Le Tribunal administratif de Mayotte, statuant en référé sur le fondement de l'article L. 521-2 du code de justice administrative, rejette la requête de M. B..., ressortissant comorien, qui demandait la suspension de l'obligation de quitter le territoire français prise à son encontre le 17 septembre 2025. Le juge constate qu'une précédente ordonnance du 19 septembre 2025 avait déjà rejeté une demande identique et qu'aucune circonstance nouvelle n'est invoquée, rendant la nouvelle requête manifestement irrecevable en application de l'article L. 522-3 du même code. La solution retenue est le rejet de l'intégralité des conclusions de M. B..., sans instruction ni audience.
Texte intégral
Vu la procédure suivante :
Par une requête enregistrée le 23 septembre 2025 à 23 heures 59 (heure de Mayotte), M. C... B..., représenté par Me Kaled, demande au juge des référés, statuant sur le fondement de l’article L.521-2 du code de justice administrative :
1°) de suspendre l’exécution de l’arrêté pris à son encontre le 17 septembre 2025 par lequel le préfet de Mayotte en tant que, par son article 1er, il lui a fait obligation de quitter sans délai le territoire français ;
2°) d’enjoindre au préfet de lui délivrer une autorisation provisoire de séjour ;
3°) de mettre à la charge de l'Etat la somme de 1.000 euros au titre de l’article
L.761-1 du code de justice administrative.

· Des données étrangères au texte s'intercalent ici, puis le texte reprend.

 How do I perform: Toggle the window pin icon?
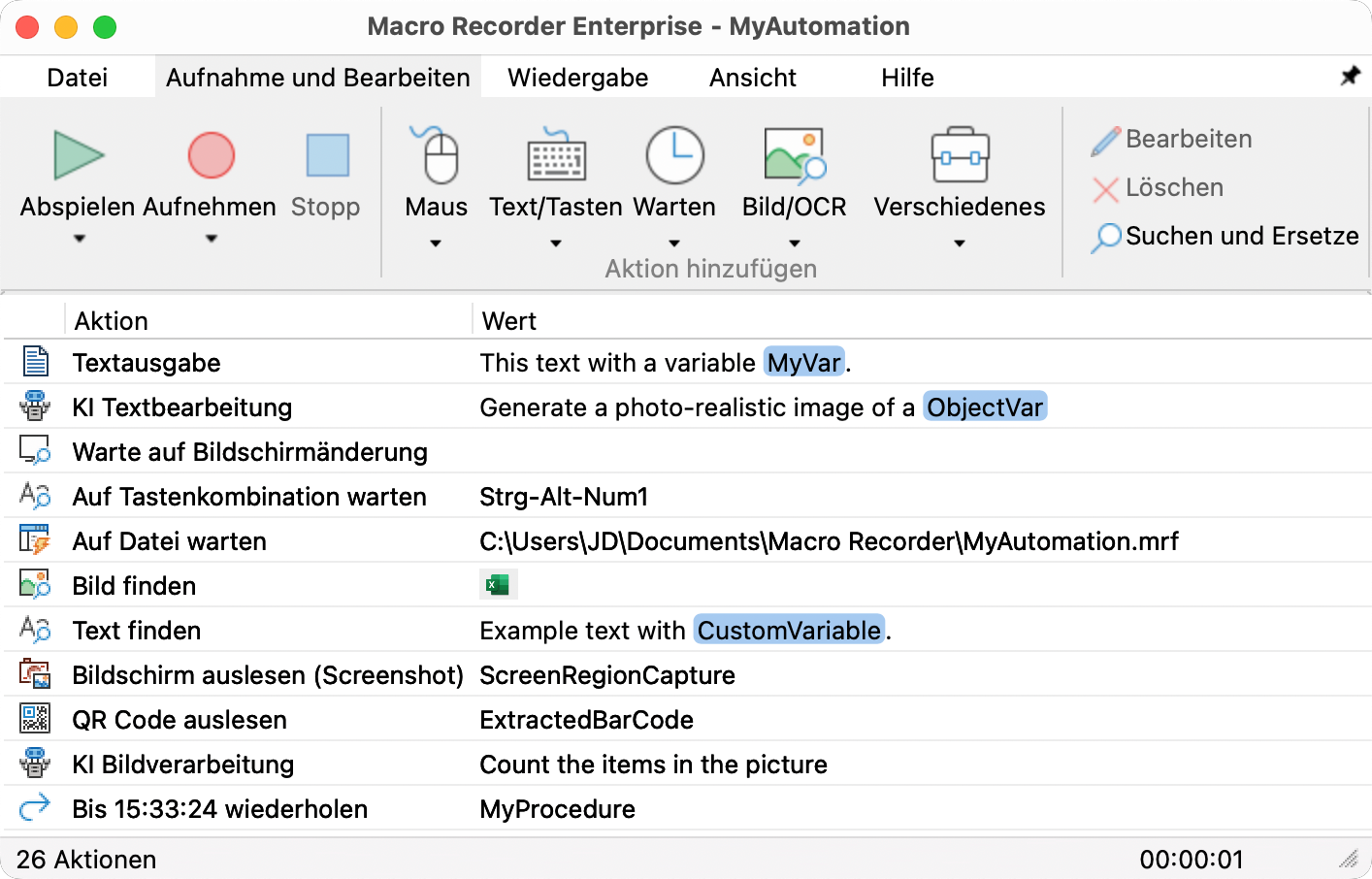[1350, 74]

M. B... soutient, d’une part, que l’urgence est caractérisée par l’imminence de son éloignement, d’autre part, que le préfet a porté une atteinte grave et manifestement illégale à son droit à la vie privée et familiale garanti par les stipulations de l’articles 8 de la convention européenne de sauvegarde des droits de l’homme et des libertés fondamentales et qu’il n’apporte aucune précision sur les motifs l’ayant conduit à prononcer une interdiction de retour.
Vu les autres pièces du dossier.
Vu ;
- le code de l'entrée et du séjour des étrangers et du droit d'asile ;
- le code de justice administrative.
Le président du tribunal a désigné Mme Lacau, première conseillère, pour statuer sur les requêtes en référé.
Considérant ce qui suit :
1. En vertu de l’article L.521-2 du code de justice administrative, le juge des référés, saisi d'une demande en ce sens justifiée par l'urgence, peut ordonner toutes mesures nécessaires à la sauvegarde d'une liberté fondamentale à laquelle, notamment, une personne morale de droit public aurait porté une atteinte grave et manifestement illégale. Sur le fondement de ces dispositions, M. B..., ressortissant comorien, demande au juge des référés de suspendre l’exécution de l’arrêté pris à son encontre le 17 septembre 2025 par le préfet de Mayotte en tant que, par son article 1er, il lui a fait obligation de quitter sans délai le territoire français.
2. En vertu de l’article L. 522-3 de ce code, le juge des référés peut, par une ordonnance motivée, rejeter une requête sans instruction ni audience lorsque, notamment il apparaît manifeste qu’elle est irrecevable.
3. Il résulte de l’instruction que par une ordonnance n° 2501956 du 19 septembre 2025, le juge des référés a rejeté la requête de M. B... tendant à la suspension de l’exécution de la même mesure d’éloignement du 17 septembre 2025. En l’absence de circonstances nouvelles, le juge des référés a épuisé sa compétence. Dès lors, la requête, manifestement irrecevable, peut être rejetée en toutes ses conclusions selon la procédure prévue par l’article L.522-3 du code de justice administrative.
O R D O N N E :
Article 1er : La requête de M. B... est rejetée.
Article 2 : La présente ordonnance sera notifiée à M. C... B.... Une copie en sera adressée au préfet de Mayotte.
Rendue publique par mise à disposition au greffe le 26 septembre 2025.
La juge des référés,
M. A... Lacau
La République mande et ordonne au préfet de Mayotte en ce qui le concerne et à tous commissaires de justice à ce requis en ce qui concerne les voies du droit commun contre les parties privées de pourvoir à l’exécution de la présente ordonnance.